Yürüyüş yarışmalarında, koşularda olduğu benzer biçimde adım uzunluğu ve saniyedeki adım sayısı çok önemlidir. Başka mühim noktalar; ayakların düz bir hat üstünde hareket etmesi ve bacakların temposudur. Yürüyüşte iki yoldam vardır: Birincisi Avrupa Stili olup atletler çok güçlü kol hareketi içeren bir yoldam uygularlar, ikincisi de Meksika Stili olup atlet kafa, omuz ve gövdesini sallayarak yürür. Yol üstünde meydana getirilen yürüyüş yarışmalarında yarışmacıların güvenliği sağlanmalıdır. Yarışmalarda 5 km aralıklarla içecek istasyonları vardır. Organizatörlerin ya da atletlerin kendilerinin sağladıkları bu yiyecek ve içecekler atletlerin kolayca bulabileceği ve ellerine verilecek şekilde yerleştirilir. 20 km’den sonrasında yalnız su elde eden istasyonlar vardır. Yürüyüş yarışları hem pistte, hem de yolda yapılabilir. Olimpiyat oyunlarında yer edinen yürüyüş yarışmaları 20 ile 50 km üstünden yapılır. 50 km olan yarış maratondan 8 km daha uzun olup en uzun mesafe yarışıdır. Bayanlar arası yürüyüş yarışmaları 10 km uzunluğundadır.

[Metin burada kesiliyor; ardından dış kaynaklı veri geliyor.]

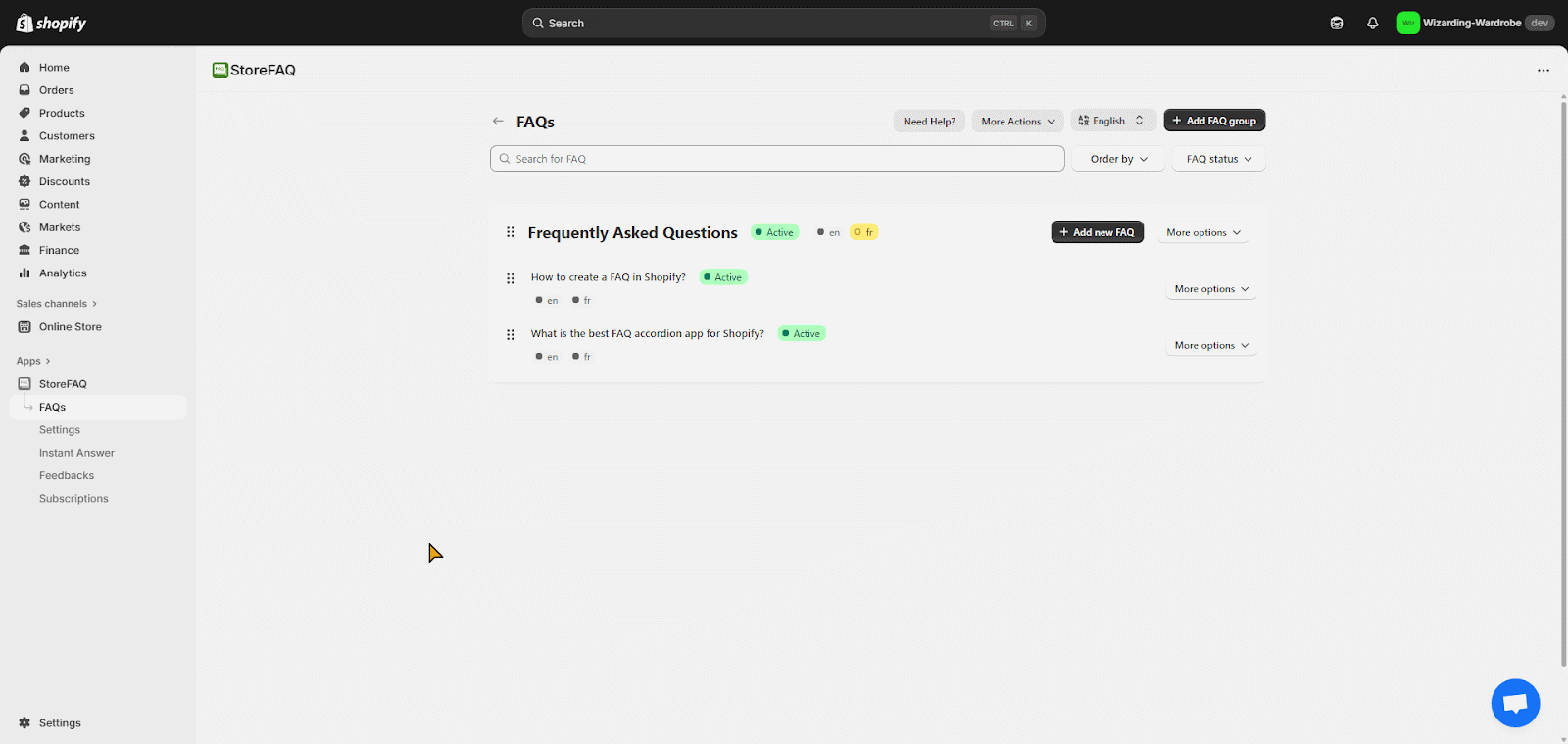Click the Sidekick icon next to the bell
The image size is (1568, 744).
[x=1337, y=23]
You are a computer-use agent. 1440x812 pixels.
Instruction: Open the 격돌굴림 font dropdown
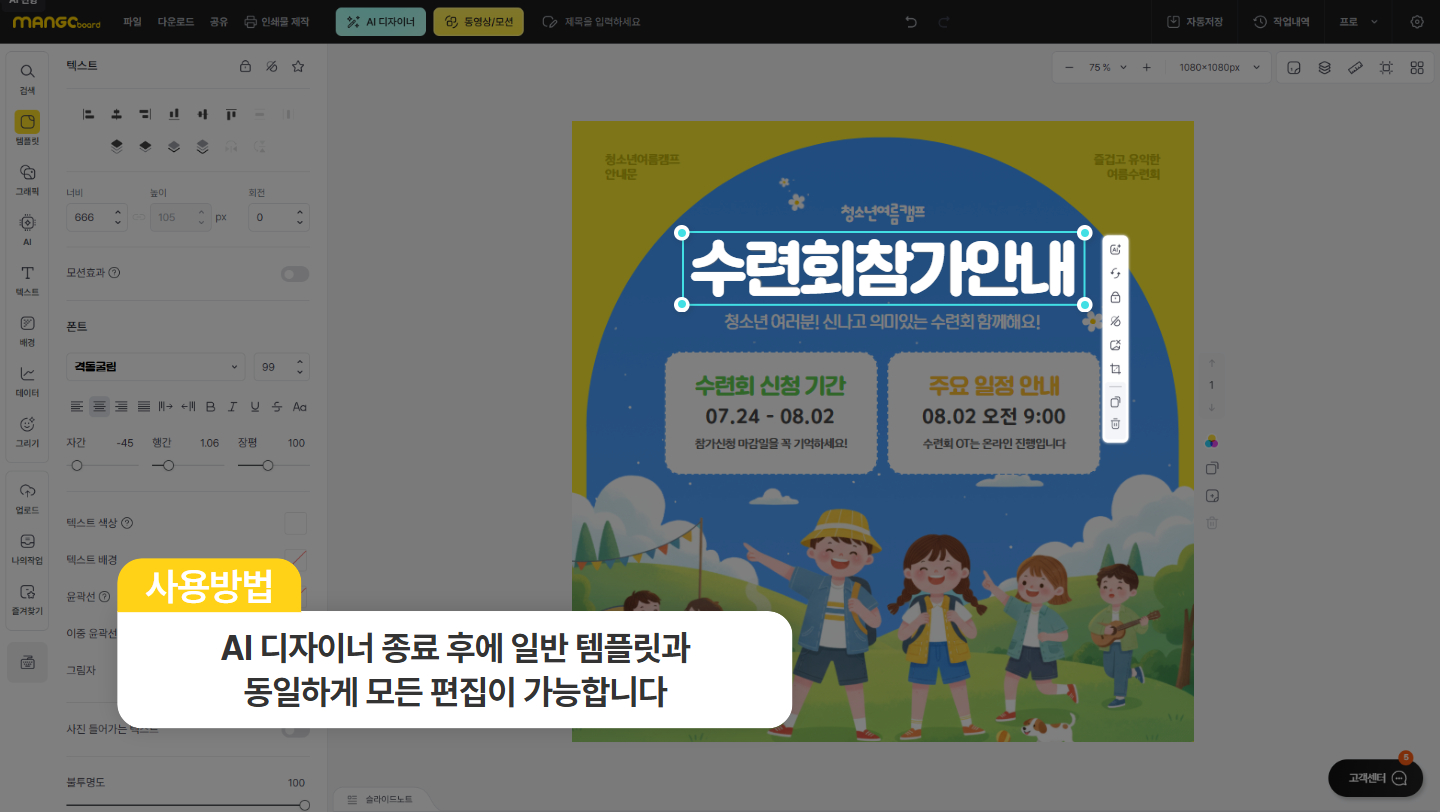pyautogui.click(x=155, y=367)
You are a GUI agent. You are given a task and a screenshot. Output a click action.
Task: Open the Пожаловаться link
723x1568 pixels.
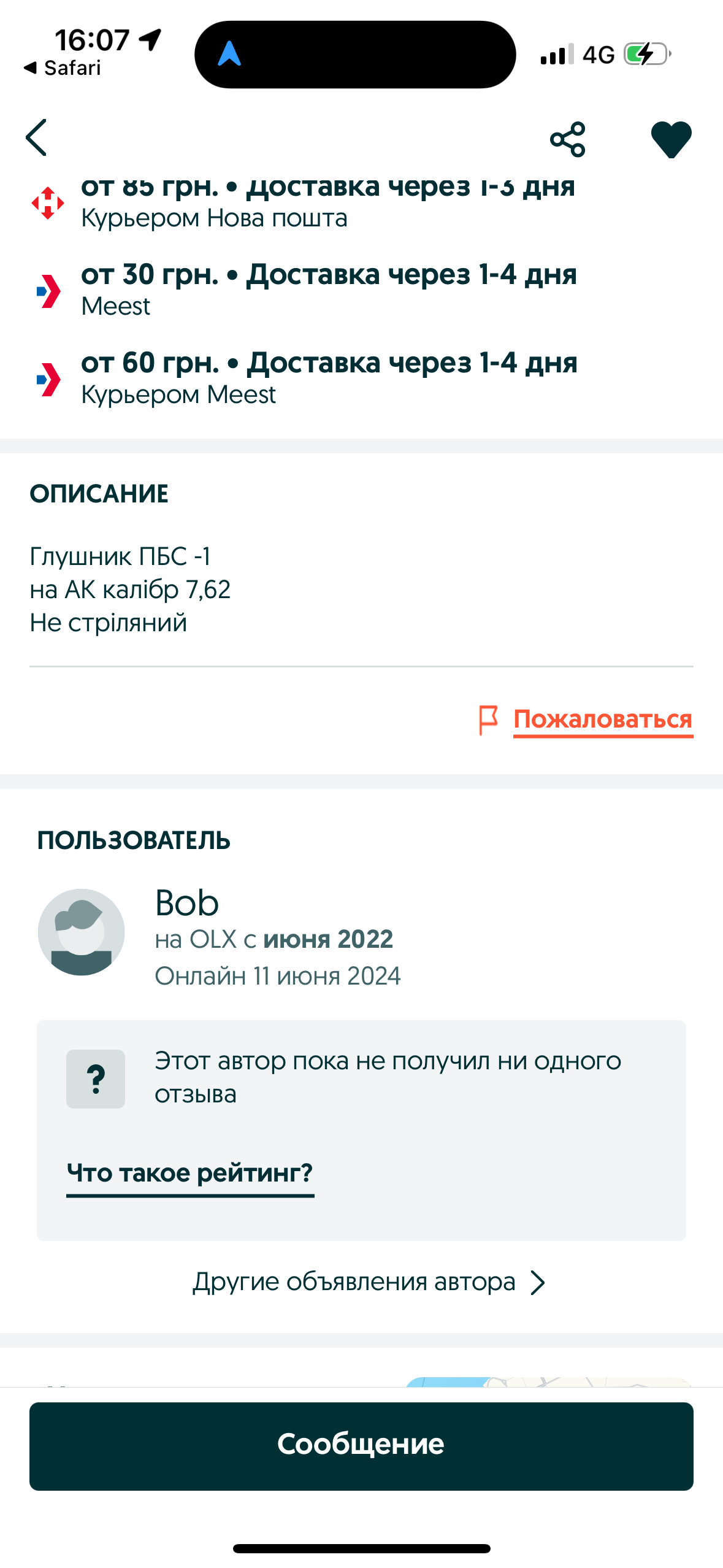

Dünya Kupası için IAAF’ın belirlediği yürüyüş yarışması erkekler için “Lugono Kupası”, bayanlar için “Lochboin Kupası”dır. Yarışmalarda yarışmacının yürüyüş biçimini, yarışın herhangi bir hemen kurallara uyup uymadığını denetim etmekle göreve getirilmiş, her atlet için biri önder olmak suretiyle üç yargıcı vardır.